Barbara Rigon, autoritratto

Quando ti sei accorta che sarebbe diventata una professione?

«All’inizio ci speravo, ancora non lo sapevo. Ho iniziato i primi piccoli lavori mentre studiavo. Poi sono entrata in una compagnia di teatro di Verona con la quale ho iniziato a collaborare sempre più stabilmente. Da lì ho iniziato a muovermi, a cercare, giravo per i festival per farmi le ossa, conoscere l’ambiente e farmi conoscere. Di conseguenza è iniziata la collaborazione con alcune riviste e così ho capito che se avessi perseverato, avrei potuto trasformare la mia passione in una professione. Oggi lavoro con una compagnia teatrale, Bam!Bam! Teatro, che ho contribuito a fondare con un gruppo di grandi professionisti e amici, collaboro con molti musicisti, aziende, festival, e sono parte di alcuni progetti importanti.

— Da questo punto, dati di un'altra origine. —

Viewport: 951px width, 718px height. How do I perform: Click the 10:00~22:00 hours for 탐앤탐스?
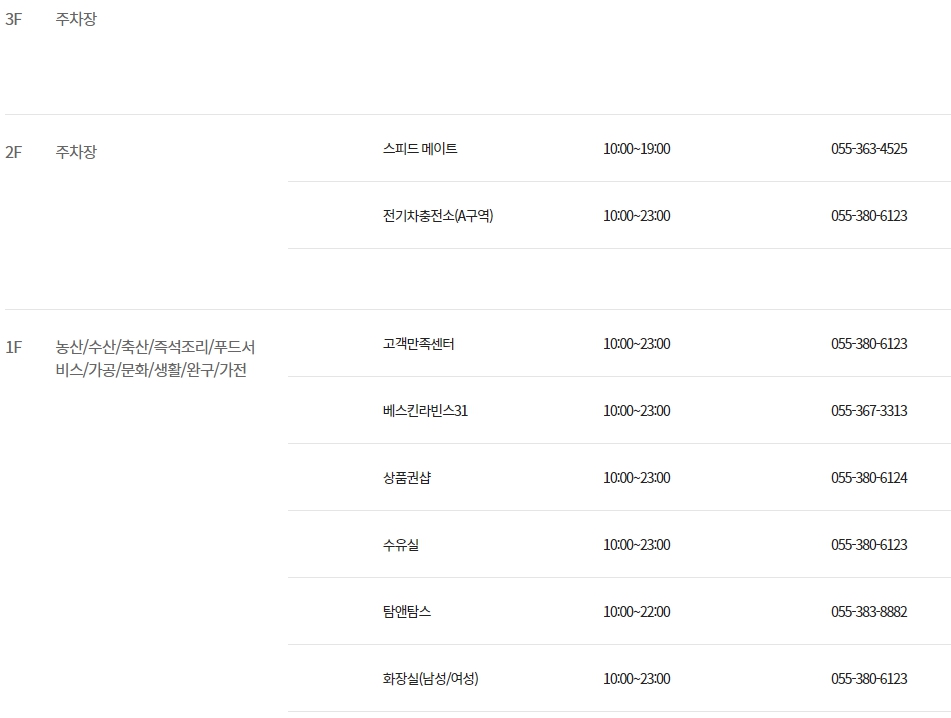pyautogui.click(x=634, y=610)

Non lo potevo immaginare all’inizio, ma oggi un sogno si è avverato.»

Come è cambiata la fotografia, secondo te, negli ultimi anni, non solo come tecnologia?

«Sicuramente molte cose si sono modificate, ma anche io sono cambiata. Quando ho iniziato scattavo ancora con la pellicola sebbene già esistesse il digitale. E, quindi, se volevi pubblicare su un giornale la pellicola era già obsoleta. Oggi tutti scattano foto. Rispetto a 15 anni fa non c’erano né smartphone né Facebook o Instagram. I fotografi, professionisti e non, sono aumentati enormemente in questi anni, e questo non sempre risulta essere un bene. In generale credo che sia un lavoro che oggi viene meno rispettato.»

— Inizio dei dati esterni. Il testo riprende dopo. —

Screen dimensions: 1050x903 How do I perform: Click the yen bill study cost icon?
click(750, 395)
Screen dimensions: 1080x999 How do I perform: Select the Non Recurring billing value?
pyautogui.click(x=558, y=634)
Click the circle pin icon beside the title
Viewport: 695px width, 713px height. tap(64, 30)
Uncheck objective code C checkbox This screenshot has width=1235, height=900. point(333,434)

A chi, giovane, si avvicina al mondo della fotografia oggi quale consiglio daresti per entrare nel ‘mercato’?

«Scattare una fotografia oggi sembra essere qualcosa di estremamente facile, alla portata di tutti attraverso il proprio smartphone, per poi altrettanto facilmente editarla con filtri digitali preimpostati. La maggior parte delle volte però questa estrema facilità porta a non allenare lo sguardo, a non osservare quello che si vuole fotografare, a non sviluppare un proprio linguaggio stilistico. A un giovane “coraggioso” che volesse intraprendere questa strada potrei dire di allenarsi, allenare lo sguardo, allenare la tenacia, perché non sarà facile farsi strada in questo ambiente, allenare la pazienza. Magari stare vicino a un professionista di esperienza che abbia la voglia di trasmettere, se non qualche segreto, almeno l’etica di questo lavoro e la capacità di adattamento a diverse situazioni che possono capitare. E poi, forse la cosa più importante, essere curiosi, sempre e di tutto quello che ci accade intorno.»

Mark Turner, ritratto da Barbara Rigon

Tra i diversi lavori che hai realizzato a quale sei più legata emotivamente o per altre motivazioni che puoi raccontarci.

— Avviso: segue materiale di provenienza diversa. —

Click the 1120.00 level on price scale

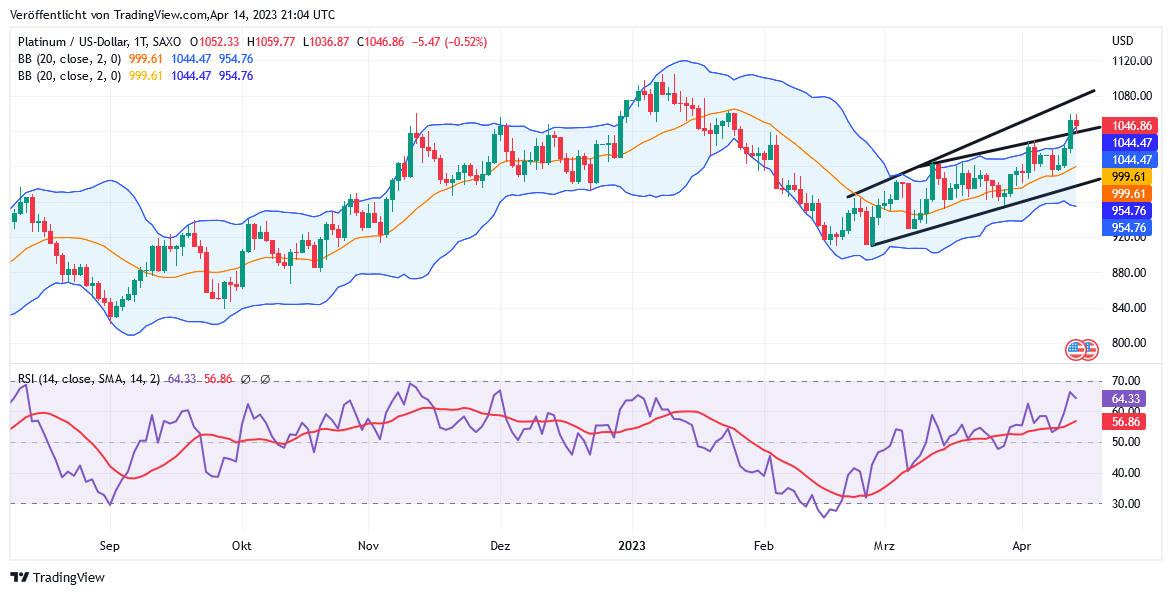pos(1132,61)
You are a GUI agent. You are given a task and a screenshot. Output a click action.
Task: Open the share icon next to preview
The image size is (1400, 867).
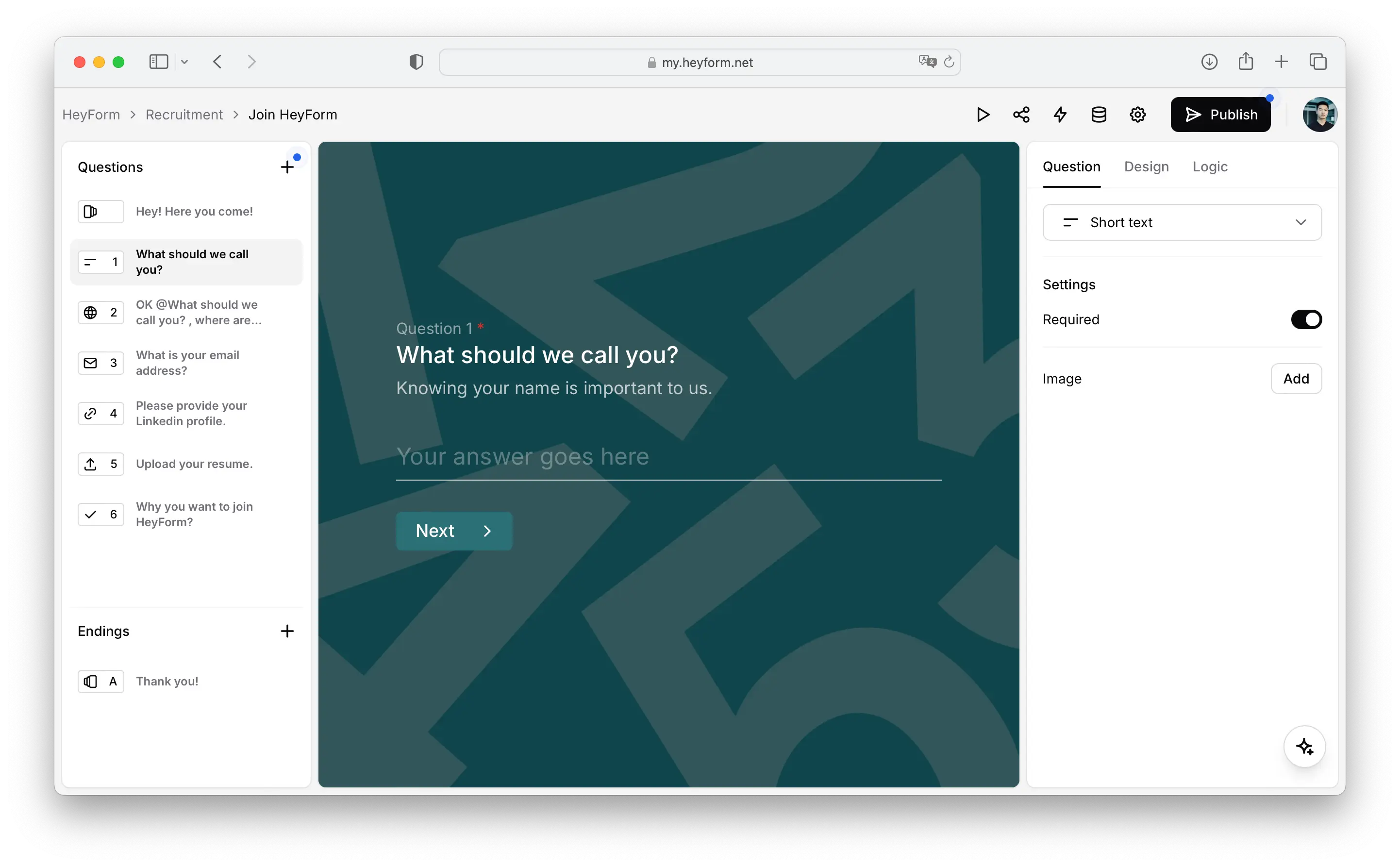(1022, 114)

«C’è un ricordo che non potrò mai dimenticare, forse anche perché ero agli inizi. Castello di Villafranca, luglio 2004. Iniziavo a fotografare in un grande festival jazz, quando Veneto Jazz passava ancora per Verona. Il concerto era del mitico Wayne Shorter con Herbie Hancock, Dave Holland e Brian Blade. Quello che ricordo maggiormente non è il concerto, ma il soundcheck, che da sempre per me è il momento privilegiato per fotografare e entrare in contatto con i musicisti. Ricordo la calura di quel pomeriggio di luglio, questo spazio enorme, e io, emozionata e incredula di poter condividere quel tempo con dei mostri sacri che non avevo mai visto dal vivo prima. Ero l’unica a fotografare, e forse per il fatto di essere una giovane ragazza, nessuno di loro sembrava infastidito dalla mia presenza, anzi, ricordo che me ne stavo sul palco con loro a gironzolare senza che questo creasse loro nessun problema. Essere lì mi esaltava. Forse non ho fatto delle grandi foto quel giorno, ma quell’emozione mi ha accompagnato per molti anni in moltissimi concerti e mi ha dato la spinta per girare in tanti festival in Italia e all’estero.»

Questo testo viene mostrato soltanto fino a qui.